Israel Film Festival: Celebrating a Dream, 30 Years Later
“We are here to celebrate a dream that began with one screen, six films and a heart full of hope. Now, more than three decades later, that dream is greater than ever.”
These were the words spoken by Israel Film Festival (IFF) founder Meir Fenigstein at a recent fundraising luncheon at the Four Seasons hotel in Beverly Hills, honoring key film and television industry figures.
The event was held for sponsors ahead of the 32nd annual Israel Film Festival, which will take place this Nov. 6-20 in Los Angeles and will feature a program of more than 30 Israeli features, TV series, documentaries and short films.
“This year, the Israel Film Festival celebrates the 70th anniversary of the State of Israel,” Fenigstein said. “And we will shine a light on the young leadership of Jewish organizations in Los Angeles. Our goal is to partner with young professionals and connect them with Israeli culture and heritage.”
With over 100 sponsors on board, “this is our most successful fundraiser ever,” Fenigstein told the Journal. He had no program details for this year’s event to disclose, “but we’re trying to get more television shows than last year,” he said. The 31st IFF featured the U.S. premiere of “Mossad 101” and the world premiere of Season Two of “Fauda,” both now streaming on Netflix.
Netflix executive Larry Tanz was honored with the Achievement in Television Award for his efforts in showcasing these Israeli programs.
“Larry had the chutzpah to bring Israeli shows to the world and they’re now reaching over 135 million Netflix members,” Creative Artist Agency Co-head of Television and IFF Chairman Adam Berkowitz told the assemblage.
“‘Fauda’ has become a huge hit for Netflix, watched in 190 countries by millions of people. This has led to a real appreciation of Israeli television and opportunities for Israeli producers, actors and creators,” Berkowitz said. “People in distant places are hearing Hebrew for the first time and are understanding how complicated the Israeli-Palestinian conflict really is.”
In his acceptance speech, Tanz said, “Right now, people are watching ‘Fauda’ on Netflix in countries that would never have allowed a Hebrew program to air on TV. They’re experiencing other cultures in a new way, which I believe promotes greater understanding across borders. My colleagues and I at Netflix hope that we can shrink distances between people by sharing their stories, not just from Israel but Korea and France and many other places.”
Philanthropist Stanley Black received the IFF Humanitarian Award and “Star Wars: Return of the Jedi” producer Ram Bergman was honored with the Achievement in Film Award, presented by Mark Hamill, who plays the “Star Wars” franchise’s original hero, Luke Skywalker.

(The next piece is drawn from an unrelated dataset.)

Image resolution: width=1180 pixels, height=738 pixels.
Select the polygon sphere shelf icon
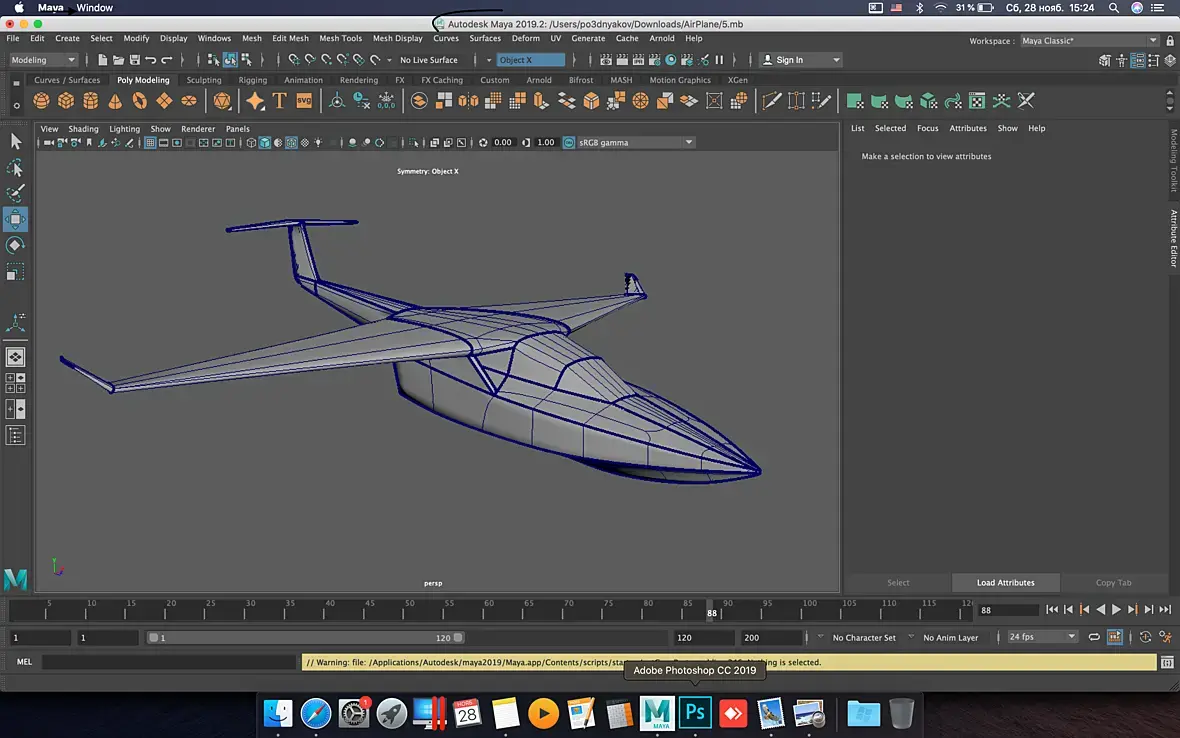(41, 100)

Born and raised in Rishon LeZion, Israel, Bergman’s other producing credits include Natalie Portman’s directorial debut, “A Tale of Love and Darkness,”, “Self/less” with Ryan Reynolds, and “Brick,” “Looper” and “Don Jon,” all starring Joseph Gordon-Levitt. With his producing partner, writer-director Rian Johnson, he’s creating a new “Star Wars” trilogy, featuring completely new characters. He most recently produced a remake of the 1973 film “Papillon,” which will be released Aug. 24.

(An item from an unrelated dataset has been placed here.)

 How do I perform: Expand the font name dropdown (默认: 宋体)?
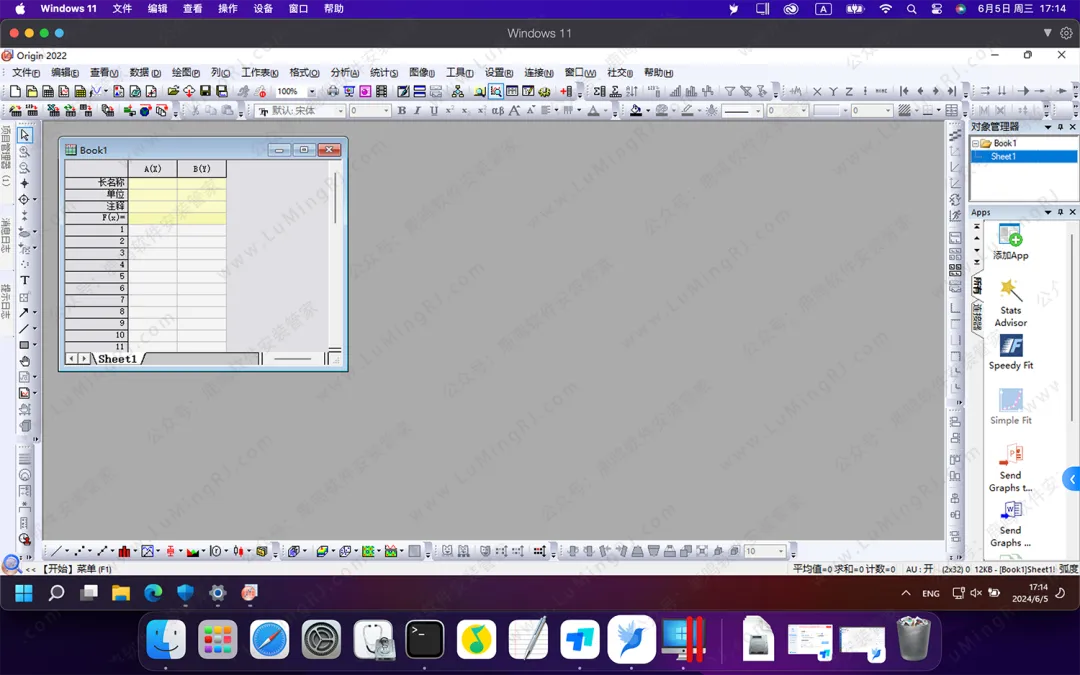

Bergman told the Journal that he’d love to work more in Israel, with Israeli actors and directors. “It’s amazing how much talent is there on all fronts, not just entertainment,” he said. “Being an Israeli and seeing how well Israelis are doing now in all sorts of aspects, whether it’s technology, medicine or our business, we have a stage now and it’s great.”
Actor Elliott Gould, who received the IFF Lifetime Achievement Award in 2010, was on hand to show his support for the festival. He has been to Israel, first at the behest of Israeli producers Menachem Golan and Yoram Globus, and again for the 25th annual Haifa International Film Festival, where he was awarded a special prize for excellence and contribution to global cinema in 2009.
“I don’t have any plans, but I will go back [to Israel],” Gould told the Journal. He was about to travel to New York for the premiere of “Ocean’s 8,” in which he reprises his role of hotel tycoon Reuben Tishkoff from “Ocean’s 11” and its two sequels.
Sam Grundwerg, Consul General of Israel in Los Angeles, thanked the sponsors for their patronage of the Israel Film Festival. “The Israeli film industry is breaking down boundaries and reaching a truly global audience, with comedies and dramas that challenge our conventional thinking,” he said.
“The films are a reflection of Israel’s spirit, its sense of openness and diverse multicultural society,” Grundwerg added. “Over the past 32 years of this festival, more than 450 Israeli filmmakers have been introduced to American audiences and over a thousand Israeli films have been screened to an audience of almost 1 million viewers nationwide. Without your support and belief in Israeli creativity and arts, we would not have been able to achieve so much.”